La question est récurrente au CHSCT. L'entreprise a bien mis en place tout un process pour recenser les sites contenant de l'amiante, mais le résultat présente des lacunes. "Il y a des sites où on sait qu'il y a de l'amiante, mais qui ne sont pas encore recensés, observe Arnaud Carpentier. Le process est lancé depuis dix-huit mois, il peut y avoir du retard. D'autant que le parc évolue de plus ou moins 10 % ou 15 % par an. Il arrive aussi qu'il y ait de l'amiante et qu'on ne le sache pas à l'avance : le site n'est pas recensé ou bien le client n'a pas fait de diagnostic, ou le responsable d'équipe ne l'a pas communiqué."
Quand il y a un doute sur la présence d'amiante, c'est signalé au technicien. Dans ce cas, mais aussi dans celui où il a lui-même un doute, il doit s'équiper avec un kit amiante. En théorie du moins, car c'est très contraignant. "Vingt minutes pour s'habiller, autant pour se déshabiller, pour parfois intervenir cinq minutes", note Manuel Chali. Il y a là aussi des loupés. "L'entreprise demande au client de faire le diagnostic et au technicien de s'équiper. Tout est reporté sur le salarié, alors qu'aucun prélèvement d'air ou de flocage n'a été fait", s'insurge Stéphane Gameroff.
Autre problème, si le salarié n'a pas de doute... Un technicien qui aurait travaillé sur un site encore non identifié comme amianté n'aura pas forcément de fiche d'exposition a posteriori. Quant aux attestations d'exposition, elles ne sont pas délivrées de manière exhaustive : parmi les anciens salariés, seuls ceux ayant effectué une intervention sur les ascenseurs sont contactés. Exit, par exemple, le technicien de bureau d'études qui a fait des relevés.
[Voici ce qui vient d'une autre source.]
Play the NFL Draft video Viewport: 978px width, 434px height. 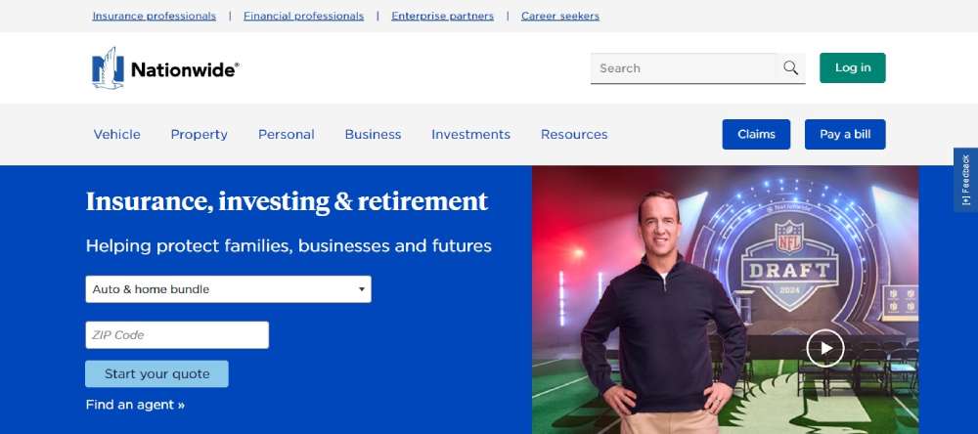pos(824,348)
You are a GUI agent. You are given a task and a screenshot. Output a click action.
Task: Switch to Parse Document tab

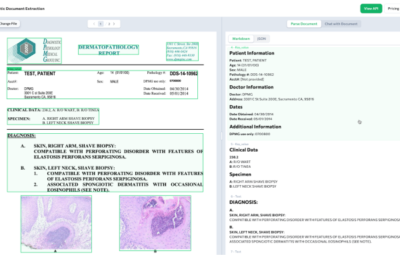pos(304,24)
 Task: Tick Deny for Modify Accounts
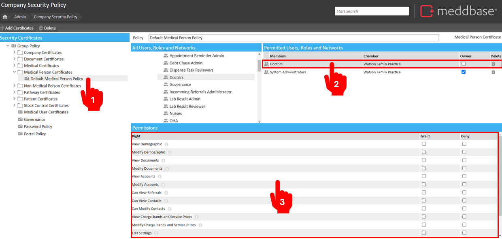(464, 184)
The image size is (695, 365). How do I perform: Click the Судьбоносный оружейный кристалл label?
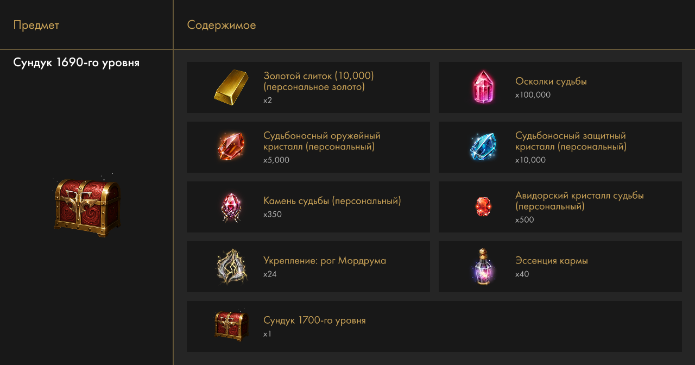tap(322, 141)
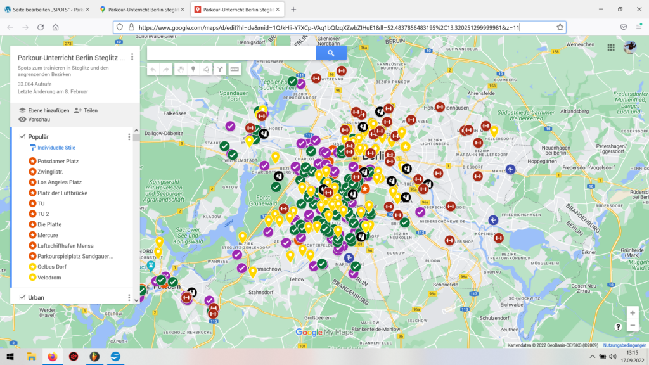Open the Google apps grid
Screen dimensions: 649x365
coord(611,48)
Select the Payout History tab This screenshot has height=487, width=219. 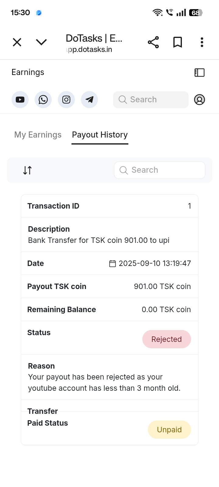pos(100,135)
Côté suivi médical, près de 30 % des salariés sont soumis à une surveillance renforcée, menée par des médecins du travail d'un service interentreprises "très actifs", selon les représentants du personnel. Et de citer les observations et courriers transmis à l'employeur, notamment sur la prévention du risque amiante, en concertation avec la Cramif. Des actions dont les élus ont bien du mal à être informés en temps et en heure.